Epidural analgesia is the administration of opioids and/or local anesthetics into the epidural space. It can be used to manage pain in pediatric, adult, and older adult patients on a short-term (hours to days) or long-term (weeks to months) basis.

Short-term epidural analgesia is achieved by inserting a needle in the epidural space and injecting analgesics, or by threading a catheter through the needle and using it to administer analgesics. It's used to manage postoperative pain, procedural pain, trauma pain, or labor pain.

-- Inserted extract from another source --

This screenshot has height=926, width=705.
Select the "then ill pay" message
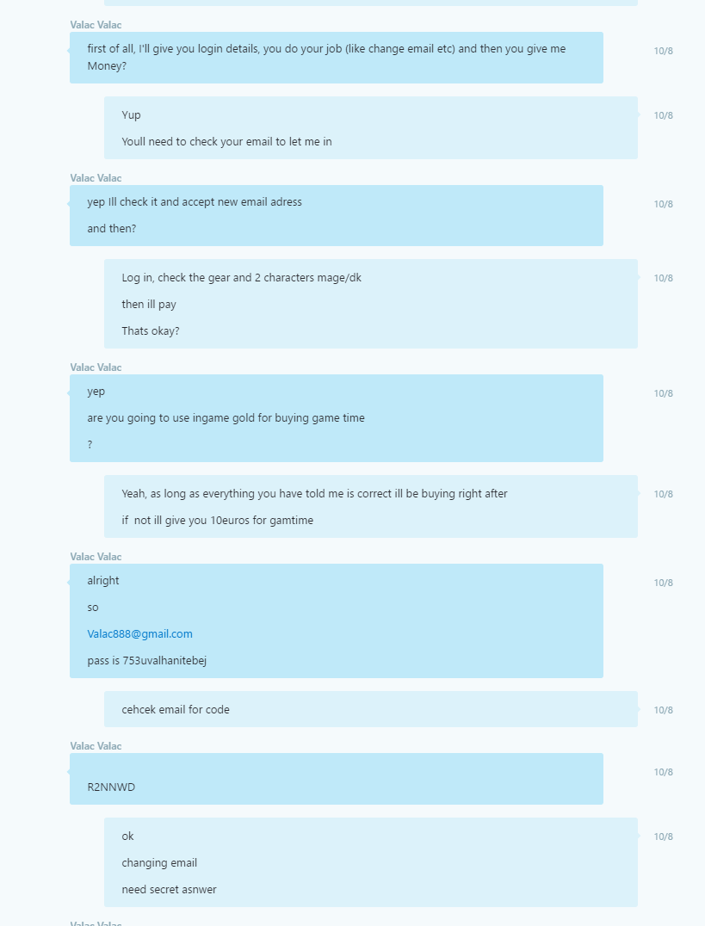pyautogui.click(x=149, y=305)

While epidural analgesia is used to manage pain, epidural anesthesia is used to provide anesthesia during labor and delivery and surgical procedures. Epidural anesthesia includes the loss of sensation and motor function as well as the management of pain, and involves the administration of local anesthetics and/or opioids into the epidural space at a larger dose than what's administered to achieve epidural analgesia.1 Epidural anesthesia is beyond the scope of this article.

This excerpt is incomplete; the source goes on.